The authors did not respond to a request for comment.

To take a closer look at whether states included the advice of an equity committee as they designed their vaccine distribution plans or even made a plan at all, the researchers analyzed data accessible on each state’s department of health website. They examined the state-specific vaccination distribution models in relation to the Centers for Disease Control and Prevention COVID-19 Vaccination Program Interim Playbook for Jurisdiction Operations, which was initially created on September 16, 2020.

Information collected from the state websites included the vaccination plan committee information, the number of distribution phases, the demographic characteristics and vaccine allotment quantity per phase, conditions listed as high-risk, the use of a health equity task force or diversity strategies, vaccine program monitoring techniques, implementation measures, metrics of distribution success, and communication strategies to maximize distribution.

Of the 51 plans the researchers evaluated, 43 (84%) created a committee to develop a vaccination plan. A health equity committee was referenced in 20 (39%) plans and not referenced in 31 (61%) plans. An implementation committee was referenced in 14 (27%) plans and not referenced in 37 (73%) plans.

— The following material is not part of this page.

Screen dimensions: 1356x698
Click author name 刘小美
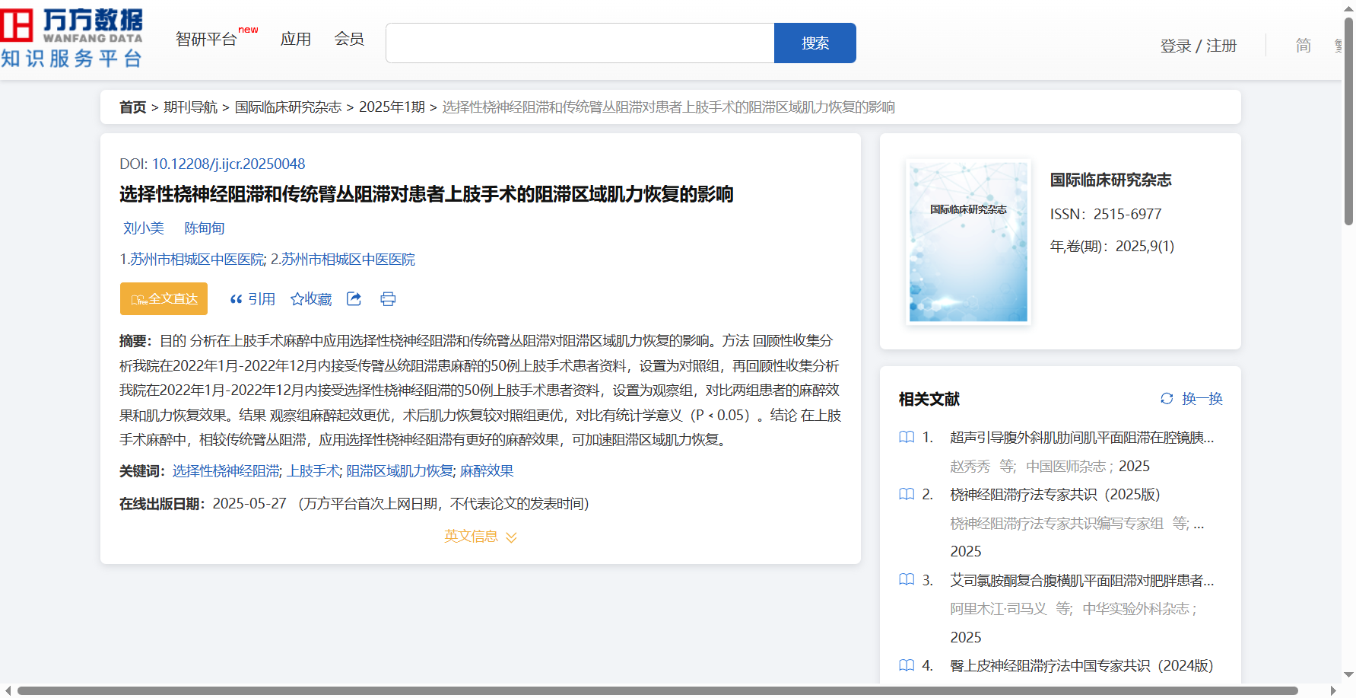pyautogui.click(x=144, y=228)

Among the 20 health equity committees, 12 reported the types of members involved. Of these, 11 (92%) included physicians, six (50%) included government officials, four (33%) included ethicists, eight (67%) had minority group representation, and five (42%) had clergy. Of the 51 plans overall, minority group representatives were present in eight (16%) of the reported vaccination plans and 26 (51%) of the states collaborating with organizations that serve minority populations.

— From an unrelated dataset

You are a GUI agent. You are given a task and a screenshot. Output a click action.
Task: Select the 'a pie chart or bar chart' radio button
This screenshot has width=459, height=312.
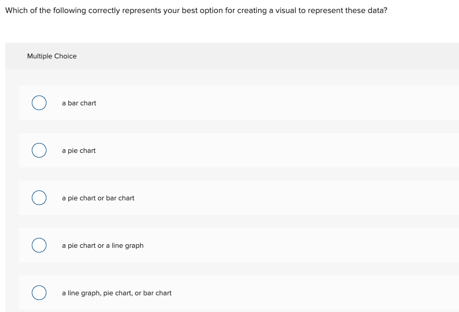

The total number of distribution phases ranged from three to seven with a median of four. The estimated vaccine allotments per phase and vulnerable patient populations were noted in 14 (27%) and 24 (47%) plans, respectively. Thirty-one (61%) of the plans included partnerships beyond the hospital or medical systems during phase 1, including partnerships with healthcare and community support services.

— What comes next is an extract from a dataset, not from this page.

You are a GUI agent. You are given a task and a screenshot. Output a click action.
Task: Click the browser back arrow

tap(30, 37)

“Future studies should evaluate whether current protocols may lead to inequities in vaccine distribution during subsequent phases and how inequities will be addressed in future vaccination plan updates,” the authors conclude.

The new study is “really important,” said Nina Schwalbe, an adjunct assistant professor of population and family health, Columbia University Mailman School of Public Health in New York. “It’s exciting to have a review of all the states. I know from our own state that (minority) communities were not engaged and a real opportunity was lost. We know from public health research that the best way to increase access and ensure equity is to speak with the people who are really affected.”

It’s been clear since 2020, when the first studies were published, that those at highest risk of severe COVID-19 were the people who were most affected by poverty and structural racism, Schwalbe said. “Knowing that, these people, along with the elderly and healthcare workers, should have been given access first and foremost,” she added.

Schwalbe tried setting up a vaccination site near public housing in New York City but no vaccines were forthcoming from the state, she said. “We know we have to bring vaccines to these people,” she added. “You can’t expect them to come to the vaccines, in particular when they are already disenfranchised. They have trouble taking time off work and getting to a clinic.”

“Black and brown people have less access to healthcare,” Schwalbe said, adding that this is why many suffer from chronic diseases like diabetes and high blood pressure. “This could have been taken into account from day one.”